Reading passage section start

Monday's in the office are always busy and one of the most predictable visits will be for a child who has had a fever over the weekend. Fevers and kids are like salt and pepper they just go together. Why they seem to be worse or more frequent over the weekend, I don't know, but the doctor/mother in me thinks it is true. The most frequently asked question is ‘when do I need to see the doctor for a fever?' There is not one simple answer but here are some simple rules of thumb for calling the pediatrician:

  • Any infant under two months of age with a fever needs to see the pediatrician immediately.
  • An infant over two months of age with fever, irritability, poor feeding or lethargy, you should call to discuss with the doctor or nurse and an appointment as necessary.

As your child gets older they are more likely to have a viral infection causing their fever and it is easier to assess their severity of illness. Most children are cranky with fever, don't want to eat a lot, may not sleep as well, and just seem "off".

Treat their fever with either acetaminophen or ibuprofen according to the dosage chart for their weight. If your child seems to perk up after the fever comes down, plays for awhile, eats a popsicle or ice cream etc., and has a little more energy it is safe to watch them.

Reading passage section end

* [What to do]:
(1) According to the passage on childhood fevers, which infants with a fever need to see the pediatrician immediately?
(2) Reproduce word for word the part of the passage on childhood fevers between "As your child" and "to watch them.", inclusive.
(3) Pick up the passage on childhood fevers after its final sentence and carry it forward.

Recorded information section start

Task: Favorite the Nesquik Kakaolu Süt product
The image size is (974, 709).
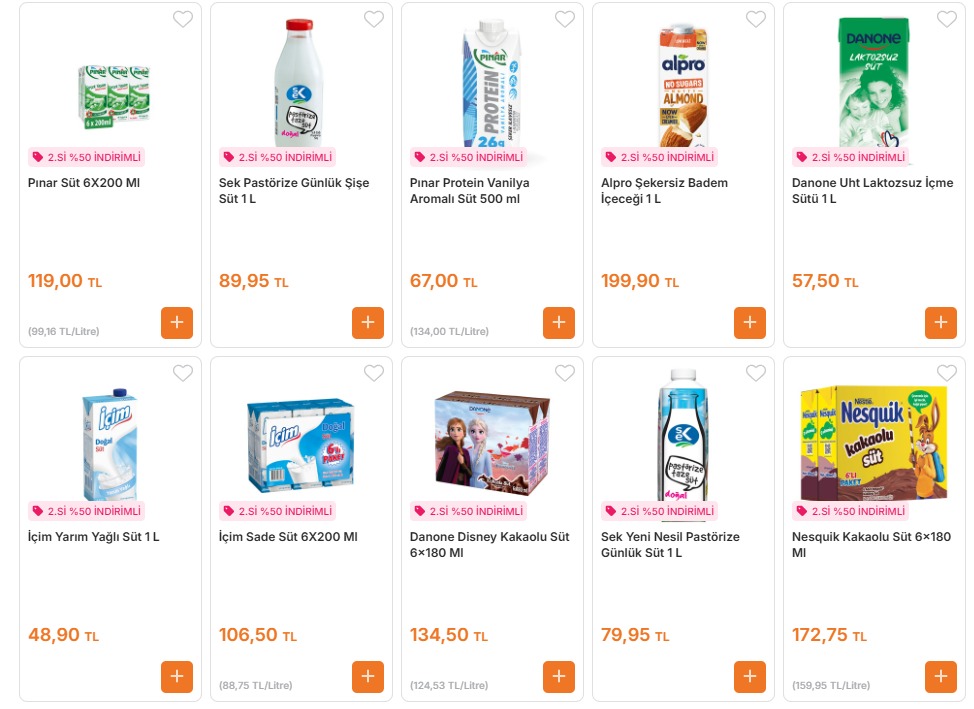Action: [947, 373]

Recorded information section end

* [Responses for each task]:
(1) Any infant under two months of age.

(2)
As your child gets older they are more likely to have a viral infection causing their fever and it is easier to assess their severity of illness. Most children are cranky with fever, don't want to eat a lot, may not sleep as well, and just seem "off".

Treat their fever with either acetaminophen or ibuprofen according to the dosage chart for their weight. If your child seems to perk up after the fever comes down, plays for awhile, eats a popsicle or ice cream etc., and has a little more energy it is safe to watch them.

(3)
You can almost watch their fever return as they push away the toy, refuse their snack and begin to whine. This may continue as their fever goes up and down through out the day. Make sure they are hydrated even if they won't eat. I always say, "pull out that forbidden juice, soft drink, popsicle or ice cream" when they are sick so that they will drink or eat, and put it back up once they are better. Sick treats are good for everyone.

If your child has a fever for more than three days, it is a good idea to schedule an appointment for the doctor, just for a thorough exam and reassurance. Most often they will be sent home with a diagnosis of viral infection and the fever will resolve quickly thereafter.

Remember, fever is your friend. The more you deal with it as a parent, the better you get at realizing it is only a symptom and your child's best treatment may be your TLC.

That's your daily dose, we'll chat tomorrow!